(Task details): Find the word "disk" in the data. Return every line where it appears.

Source records:
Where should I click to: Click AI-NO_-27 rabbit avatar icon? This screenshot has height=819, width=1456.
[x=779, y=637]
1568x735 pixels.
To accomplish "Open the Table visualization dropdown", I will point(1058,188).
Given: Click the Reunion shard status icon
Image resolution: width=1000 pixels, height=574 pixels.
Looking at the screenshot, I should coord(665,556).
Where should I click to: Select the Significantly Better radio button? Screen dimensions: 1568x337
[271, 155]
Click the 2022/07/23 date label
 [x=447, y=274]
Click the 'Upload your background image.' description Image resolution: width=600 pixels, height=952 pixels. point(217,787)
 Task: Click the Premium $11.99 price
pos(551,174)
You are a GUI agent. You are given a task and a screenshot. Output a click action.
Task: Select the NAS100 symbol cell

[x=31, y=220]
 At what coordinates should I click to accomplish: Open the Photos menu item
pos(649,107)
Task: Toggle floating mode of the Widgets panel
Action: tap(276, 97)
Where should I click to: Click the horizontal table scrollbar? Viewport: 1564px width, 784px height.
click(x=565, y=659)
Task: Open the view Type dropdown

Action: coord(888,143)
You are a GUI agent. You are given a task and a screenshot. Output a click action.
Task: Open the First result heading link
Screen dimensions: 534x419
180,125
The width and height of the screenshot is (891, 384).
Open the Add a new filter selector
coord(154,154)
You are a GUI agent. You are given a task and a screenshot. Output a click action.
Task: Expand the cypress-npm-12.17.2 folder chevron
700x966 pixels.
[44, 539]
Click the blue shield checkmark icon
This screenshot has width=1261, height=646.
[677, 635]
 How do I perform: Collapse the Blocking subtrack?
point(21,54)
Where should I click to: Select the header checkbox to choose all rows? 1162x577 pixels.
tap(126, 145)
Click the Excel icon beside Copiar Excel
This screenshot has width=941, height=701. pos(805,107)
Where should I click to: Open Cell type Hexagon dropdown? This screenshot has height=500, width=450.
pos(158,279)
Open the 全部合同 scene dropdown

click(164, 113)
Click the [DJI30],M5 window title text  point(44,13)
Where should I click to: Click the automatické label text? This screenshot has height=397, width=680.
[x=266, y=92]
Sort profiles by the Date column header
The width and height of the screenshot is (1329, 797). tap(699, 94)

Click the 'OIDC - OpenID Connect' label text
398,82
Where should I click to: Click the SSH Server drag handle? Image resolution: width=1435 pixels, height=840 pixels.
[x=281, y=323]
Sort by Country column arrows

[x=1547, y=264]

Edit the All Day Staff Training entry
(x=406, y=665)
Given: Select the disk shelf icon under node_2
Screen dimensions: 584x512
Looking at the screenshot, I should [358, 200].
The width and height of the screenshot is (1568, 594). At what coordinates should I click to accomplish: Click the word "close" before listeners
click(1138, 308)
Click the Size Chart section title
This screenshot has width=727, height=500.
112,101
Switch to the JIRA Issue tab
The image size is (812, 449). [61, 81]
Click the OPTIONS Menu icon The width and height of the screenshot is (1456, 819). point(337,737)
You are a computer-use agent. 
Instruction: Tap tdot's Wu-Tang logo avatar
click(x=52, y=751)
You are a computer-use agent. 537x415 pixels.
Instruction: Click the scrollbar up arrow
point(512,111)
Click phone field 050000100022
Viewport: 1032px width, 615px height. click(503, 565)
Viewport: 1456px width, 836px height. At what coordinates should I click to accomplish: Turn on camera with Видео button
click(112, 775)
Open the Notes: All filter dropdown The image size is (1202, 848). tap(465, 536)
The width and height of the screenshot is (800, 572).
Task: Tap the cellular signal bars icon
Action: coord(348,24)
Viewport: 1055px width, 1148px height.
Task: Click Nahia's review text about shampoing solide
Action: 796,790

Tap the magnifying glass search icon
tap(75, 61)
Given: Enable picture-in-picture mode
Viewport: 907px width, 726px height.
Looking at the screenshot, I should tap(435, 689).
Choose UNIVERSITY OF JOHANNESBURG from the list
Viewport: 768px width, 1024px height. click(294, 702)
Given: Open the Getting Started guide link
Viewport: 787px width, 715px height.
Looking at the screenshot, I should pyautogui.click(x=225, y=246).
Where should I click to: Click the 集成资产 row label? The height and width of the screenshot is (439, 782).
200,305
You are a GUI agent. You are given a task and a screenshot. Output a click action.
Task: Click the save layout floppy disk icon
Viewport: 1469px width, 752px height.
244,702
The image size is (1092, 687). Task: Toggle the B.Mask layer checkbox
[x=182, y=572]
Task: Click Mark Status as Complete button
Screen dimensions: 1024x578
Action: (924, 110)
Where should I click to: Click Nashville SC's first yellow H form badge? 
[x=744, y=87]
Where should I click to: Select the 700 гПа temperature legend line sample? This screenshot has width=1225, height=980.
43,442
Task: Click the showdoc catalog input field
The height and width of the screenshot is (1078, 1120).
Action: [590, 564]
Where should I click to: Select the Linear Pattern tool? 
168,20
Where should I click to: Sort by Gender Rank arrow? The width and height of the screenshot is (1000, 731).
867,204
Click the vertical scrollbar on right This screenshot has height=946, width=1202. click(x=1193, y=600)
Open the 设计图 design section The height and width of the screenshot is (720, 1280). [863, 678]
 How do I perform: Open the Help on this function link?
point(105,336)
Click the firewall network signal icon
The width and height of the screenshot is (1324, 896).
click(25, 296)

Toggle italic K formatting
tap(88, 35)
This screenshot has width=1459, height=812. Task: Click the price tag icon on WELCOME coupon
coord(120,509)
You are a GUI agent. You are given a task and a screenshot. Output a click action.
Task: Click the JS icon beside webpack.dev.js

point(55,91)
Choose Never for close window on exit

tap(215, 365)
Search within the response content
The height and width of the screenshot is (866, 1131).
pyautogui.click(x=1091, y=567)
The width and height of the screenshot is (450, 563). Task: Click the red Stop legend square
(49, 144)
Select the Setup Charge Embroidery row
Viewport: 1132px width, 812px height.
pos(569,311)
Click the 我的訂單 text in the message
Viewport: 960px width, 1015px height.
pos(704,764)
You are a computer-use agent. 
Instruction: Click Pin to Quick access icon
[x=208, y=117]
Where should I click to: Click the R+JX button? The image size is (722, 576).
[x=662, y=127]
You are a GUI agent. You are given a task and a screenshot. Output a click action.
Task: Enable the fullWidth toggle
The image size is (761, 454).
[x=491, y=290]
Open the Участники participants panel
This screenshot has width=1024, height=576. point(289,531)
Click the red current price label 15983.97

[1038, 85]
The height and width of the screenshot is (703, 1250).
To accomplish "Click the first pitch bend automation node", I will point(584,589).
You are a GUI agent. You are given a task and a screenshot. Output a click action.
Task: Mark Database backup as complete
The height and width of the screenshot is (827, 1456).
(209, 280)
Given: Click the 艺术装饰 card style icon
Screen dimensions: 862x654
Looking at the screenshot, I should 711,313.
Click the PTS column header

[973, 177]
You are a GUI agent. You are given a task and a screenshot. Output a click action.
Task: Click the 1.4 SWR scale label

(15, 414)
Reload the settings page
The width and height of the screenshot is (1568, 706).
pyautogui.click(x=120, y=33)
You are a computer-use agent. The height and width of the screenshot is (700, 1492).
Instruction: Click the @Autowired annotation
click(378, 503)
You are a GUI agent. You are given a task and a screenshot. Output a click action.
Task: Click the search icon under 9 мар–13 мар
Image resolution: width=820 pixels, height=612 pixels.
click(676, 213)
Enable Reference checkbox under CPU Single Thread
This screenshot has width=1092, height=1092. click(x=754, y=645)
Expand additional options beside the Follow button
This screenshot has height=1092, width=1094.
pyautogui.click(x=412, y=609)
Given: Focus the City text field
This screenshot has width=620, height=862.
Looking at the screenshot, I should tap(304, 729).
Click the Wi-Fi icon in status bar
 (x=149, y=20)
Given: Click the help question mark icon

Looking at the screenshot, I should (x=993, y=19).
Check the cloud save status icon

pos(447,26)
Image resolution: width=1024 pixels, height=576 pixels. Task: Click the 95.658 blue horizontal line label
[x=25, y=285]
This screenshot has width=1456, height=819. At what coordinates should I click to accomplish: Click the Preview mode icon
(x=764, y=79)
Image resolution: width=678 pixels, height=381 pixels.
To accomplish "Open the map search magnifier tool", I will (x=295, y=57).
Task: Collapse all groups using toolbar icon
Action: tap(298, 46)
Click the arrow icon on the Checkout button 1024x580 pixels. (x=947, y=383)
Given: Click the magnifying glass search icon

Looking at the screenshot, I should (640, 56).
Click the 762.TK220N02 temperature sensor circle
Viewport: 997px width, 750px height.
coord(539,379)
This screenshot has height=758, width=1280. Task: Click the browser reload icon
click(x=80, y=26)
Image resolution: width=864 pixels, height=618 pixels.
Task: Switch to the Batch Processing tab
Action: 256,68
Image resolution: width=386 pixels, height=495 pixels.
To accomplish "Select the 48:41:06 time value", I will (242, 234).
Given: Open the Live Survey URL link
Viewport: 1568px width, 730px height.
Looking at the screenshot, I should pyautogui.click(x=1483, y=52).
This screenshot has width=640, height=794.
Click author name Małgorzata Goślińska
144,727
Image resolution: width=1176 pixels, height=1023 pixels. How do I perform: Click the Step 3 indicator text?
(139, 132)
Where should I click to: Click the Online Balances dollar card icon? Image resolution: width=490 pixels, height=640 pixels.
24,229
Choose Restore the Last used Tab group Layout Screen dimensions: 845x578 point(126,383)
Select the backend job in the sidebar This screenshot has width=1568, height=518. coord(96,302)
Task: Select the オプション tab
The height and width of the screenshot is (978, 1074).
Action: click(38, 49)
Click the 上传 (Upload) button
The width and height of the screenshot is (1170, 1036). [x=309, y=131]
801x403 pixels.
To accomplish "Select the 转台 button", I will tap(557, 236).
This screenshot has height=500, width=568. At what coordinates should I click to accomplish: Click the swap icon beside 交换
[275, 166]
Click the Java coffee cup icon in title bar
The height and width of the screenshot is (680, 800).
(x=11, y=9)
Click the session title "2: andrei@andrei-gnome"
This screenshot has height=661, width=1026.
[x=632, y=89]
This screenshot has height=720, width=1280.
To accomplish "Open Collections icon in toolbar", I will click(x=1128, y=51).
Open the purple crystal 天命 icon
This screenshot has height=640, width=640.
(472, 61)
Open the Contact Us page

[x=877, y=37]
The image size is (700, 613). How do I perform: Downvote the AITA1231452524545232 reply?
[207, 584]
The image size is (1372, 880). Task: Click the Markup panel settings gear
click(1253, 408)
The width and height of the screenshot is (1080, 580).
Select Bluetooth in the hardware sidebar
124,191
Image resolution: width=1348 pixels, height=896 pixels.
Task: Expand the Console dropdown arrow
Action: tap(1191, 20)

(Exercise response):
Given: Select the disk shelf icon under node_2
Task: Click the save layout floppy disk icon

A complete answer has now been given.